Il y a une étude à faire des sujets qu’on peut traiter dans ces visites de sympathie. Le bon sens dit qu’on ne doit pas entretenir de choses pénibles un malheureux que les afflictions corporelles inclinent déjà à voir tout en noir. Nous avons pourtant vu des dames charitables qui, visitant les victimes d’une épidémie, colportaient de malade en malade la liste des morts.

Une précaution dictée par un cœur délicat consiste à ne pas faire davantage un trop grand déploiement de gaîté, de façon que l’amie retenue prisonnière par la maladie ne voie pas sa tristesse augmentée du spectacle de plaisirs qu’elle ne peut partager et de la pensée un peu égoïste, mais bien naturelle, que sa disparition n’a rien changé dans les joyeuses habitudes de son cercle mondain.

→ Informations fournies
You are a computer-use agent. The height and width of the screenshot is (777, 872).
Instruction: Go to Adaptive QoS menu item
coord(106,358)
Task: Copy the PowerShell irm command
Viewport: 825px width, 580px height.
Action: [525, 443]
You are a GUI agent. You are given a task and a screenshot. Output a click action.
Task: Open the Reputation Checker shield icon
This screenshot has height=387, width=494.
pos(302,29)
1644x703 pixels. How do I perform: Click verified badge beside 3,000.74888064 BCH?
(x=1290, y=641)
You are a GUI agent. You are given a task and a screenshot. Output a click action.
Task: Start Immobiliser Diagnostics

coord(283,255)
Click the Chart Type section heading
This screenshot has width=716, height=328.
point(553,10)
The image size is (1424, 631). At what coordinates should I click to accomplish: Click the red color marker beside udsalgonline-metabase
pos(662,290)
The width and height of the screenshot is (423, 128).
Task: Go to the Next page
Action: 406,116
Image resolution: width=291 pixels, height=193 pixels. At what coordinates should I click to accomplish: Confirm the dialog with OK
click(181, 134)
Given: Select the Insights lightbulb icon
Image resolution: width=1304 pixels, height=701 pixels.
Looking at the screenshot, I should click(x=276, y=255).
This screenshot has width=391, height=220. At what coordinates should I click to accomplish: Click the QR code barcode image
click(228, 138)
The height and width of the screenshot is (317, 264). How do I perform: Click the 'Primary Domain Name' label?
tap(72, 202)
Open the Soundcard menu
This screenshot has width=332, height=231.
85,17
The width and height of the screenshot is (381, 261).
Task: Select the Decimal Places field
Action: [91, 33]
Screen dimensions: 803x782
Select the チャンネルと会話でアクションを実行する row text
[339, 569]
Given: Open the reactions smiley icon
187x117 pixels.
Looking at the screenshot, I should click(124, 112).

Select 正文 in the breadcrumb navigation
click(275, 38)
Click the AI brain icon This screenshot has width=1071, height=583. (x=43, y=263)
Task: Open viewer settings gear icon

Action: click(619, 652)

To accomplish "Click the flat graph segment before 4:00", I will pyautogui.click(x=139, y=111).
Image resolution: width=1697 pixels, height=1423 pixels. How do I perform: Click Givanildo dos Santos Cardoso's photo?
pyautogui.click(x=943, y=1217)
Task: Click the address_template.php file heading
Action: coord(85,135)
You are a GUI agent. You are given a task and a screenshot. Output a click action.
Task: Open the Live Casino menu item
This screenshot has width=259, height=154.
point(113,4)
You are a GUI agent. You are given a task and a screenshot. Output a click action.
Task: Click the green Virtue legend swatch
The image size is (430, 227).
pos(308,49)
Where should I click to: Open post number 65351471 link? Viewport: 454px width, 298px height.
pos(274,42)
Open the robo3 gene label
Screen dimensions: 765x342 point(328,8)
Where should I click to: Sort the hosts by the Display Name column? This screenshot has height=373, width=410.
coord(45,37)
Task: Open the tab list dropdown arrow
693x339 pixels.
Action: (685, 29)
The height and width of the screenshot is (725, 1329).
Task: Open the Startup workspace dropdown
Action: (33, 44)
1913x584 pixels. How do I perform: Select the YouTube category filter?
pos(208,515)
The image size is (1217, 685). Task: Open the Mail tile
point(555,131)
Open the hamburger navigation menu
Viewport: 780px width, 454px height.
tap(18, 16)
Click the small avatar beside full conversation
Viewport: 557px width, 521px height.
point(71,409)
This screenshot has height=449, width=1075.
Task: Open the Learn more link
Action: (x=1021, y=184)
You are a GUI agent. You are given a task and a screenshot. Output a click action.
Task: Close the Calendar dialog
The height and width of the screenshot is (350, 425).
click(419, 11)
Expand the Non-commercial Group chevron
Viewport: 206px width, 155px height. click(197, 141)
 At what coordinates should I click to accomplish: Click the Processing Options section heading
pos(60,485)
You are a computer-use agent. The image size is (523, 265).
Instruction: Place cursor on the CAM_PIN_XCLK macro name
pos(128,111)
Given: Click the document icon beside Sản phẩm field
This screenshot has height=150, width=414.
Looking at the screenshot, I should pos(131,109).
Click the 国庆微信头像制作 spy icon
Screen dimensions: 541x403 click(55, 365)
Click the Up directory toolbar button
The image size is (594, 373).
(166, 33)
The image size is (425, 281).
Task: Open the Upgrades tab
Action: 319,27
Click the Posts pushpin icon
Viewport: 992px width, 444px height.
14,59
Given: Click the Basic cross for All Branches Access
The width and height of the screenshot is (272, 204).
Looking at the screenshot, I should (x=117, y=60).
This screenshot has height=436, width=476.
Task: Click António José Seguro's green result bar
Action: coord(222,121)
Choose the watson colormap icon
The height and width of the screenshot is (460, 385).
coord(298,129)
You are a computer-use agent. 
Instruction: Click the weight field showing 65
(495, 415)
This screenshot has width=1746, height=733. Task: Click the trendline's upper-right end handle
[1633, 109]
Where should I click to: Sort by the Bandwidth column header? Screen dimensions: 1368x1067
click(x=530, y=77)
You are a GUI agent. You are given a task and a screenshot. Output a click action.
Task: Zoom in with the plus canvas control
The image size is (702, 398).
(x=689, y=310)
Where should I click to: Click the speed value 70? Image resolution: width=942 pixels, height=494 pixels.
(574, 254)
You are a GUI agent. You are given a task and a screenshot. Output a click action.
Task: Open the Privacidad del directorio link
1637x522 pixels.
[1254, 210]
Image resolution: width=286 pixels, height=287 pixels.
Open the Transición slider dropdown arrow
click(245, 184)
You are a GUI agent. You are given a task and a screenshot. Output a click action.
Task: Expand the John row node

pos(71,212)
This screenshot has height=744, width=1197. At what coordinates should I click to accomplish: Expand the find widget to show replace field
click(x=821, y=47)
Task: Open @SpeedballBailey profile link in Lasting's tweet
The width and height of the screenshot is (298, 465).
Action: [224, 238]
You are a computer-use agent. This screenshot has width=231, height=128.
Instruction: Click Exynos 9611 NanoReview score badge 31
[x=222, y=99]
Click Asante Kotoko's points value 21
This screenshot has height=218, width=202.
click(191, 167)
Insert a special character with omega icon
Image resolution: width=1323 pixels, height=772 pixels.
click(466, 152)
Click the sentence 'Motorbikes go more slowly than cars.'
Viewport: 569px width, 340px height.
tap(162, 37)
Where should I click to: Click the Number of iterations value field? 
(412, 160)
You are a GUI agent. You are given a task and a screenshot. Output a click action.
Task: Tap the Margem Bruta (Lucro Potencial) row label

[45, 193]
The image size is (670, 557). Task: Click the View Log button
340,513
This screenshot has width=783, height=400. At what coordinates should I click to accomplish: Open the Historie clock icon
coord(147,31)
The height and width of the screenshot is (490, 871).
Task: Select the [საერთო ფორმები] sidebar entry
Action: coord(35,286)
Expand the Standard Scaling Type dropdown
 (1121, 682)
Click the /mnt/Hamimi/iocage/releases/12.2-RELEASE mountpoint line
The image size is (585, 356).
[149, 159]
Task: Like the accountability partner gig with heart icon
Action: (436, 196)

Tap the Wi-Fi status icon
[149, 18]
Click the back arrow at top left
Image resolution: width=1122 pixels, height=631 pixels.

→ Utiliser les informations
(a) Répondez à ces questions sur le texte consacré aux visites aux malades :
(i) Que colportaient de malade en malade les dames charitables qui visitaient les victimes d'une épidémie ?
(ii) Que dit le bon sens au sujet d'un malheureux que les afflictions corporelles inclinent déjà à voir tout en noir ?
(iii) Quel déploiement faut-il éviter devant l'amie retenue prisonnière par la maladie ?
(b) Prolongez le texte sur les visites aux malades en reprenant juste après sa dernière phrase.

→ Réponses aux exercices
(a)
(i) La liste des morts.
(ii) Qu'on ne doit pas l'entretenir de choses pénibles.
(iii) Un trop grand déploiement de gaîté.

(b)
On comprend qu’il serait des plus indiscrets d’insister pour voir un malade dont la famille a défendu la porte. On voit des gens bien intentionnés qui, dans la crainte de paraître indifférents, se font une espèce de violence pour aller porter de vive voix leurs condoléances. Il est si simple d’envoyer demander des nouvelles, de passer soi-même chez l’affligé, d’y laisser sa carte ou son nom en s’informant de l’état de celui de celle qu’on craint de fatiguer.

La charité bien entendue doit être discrète.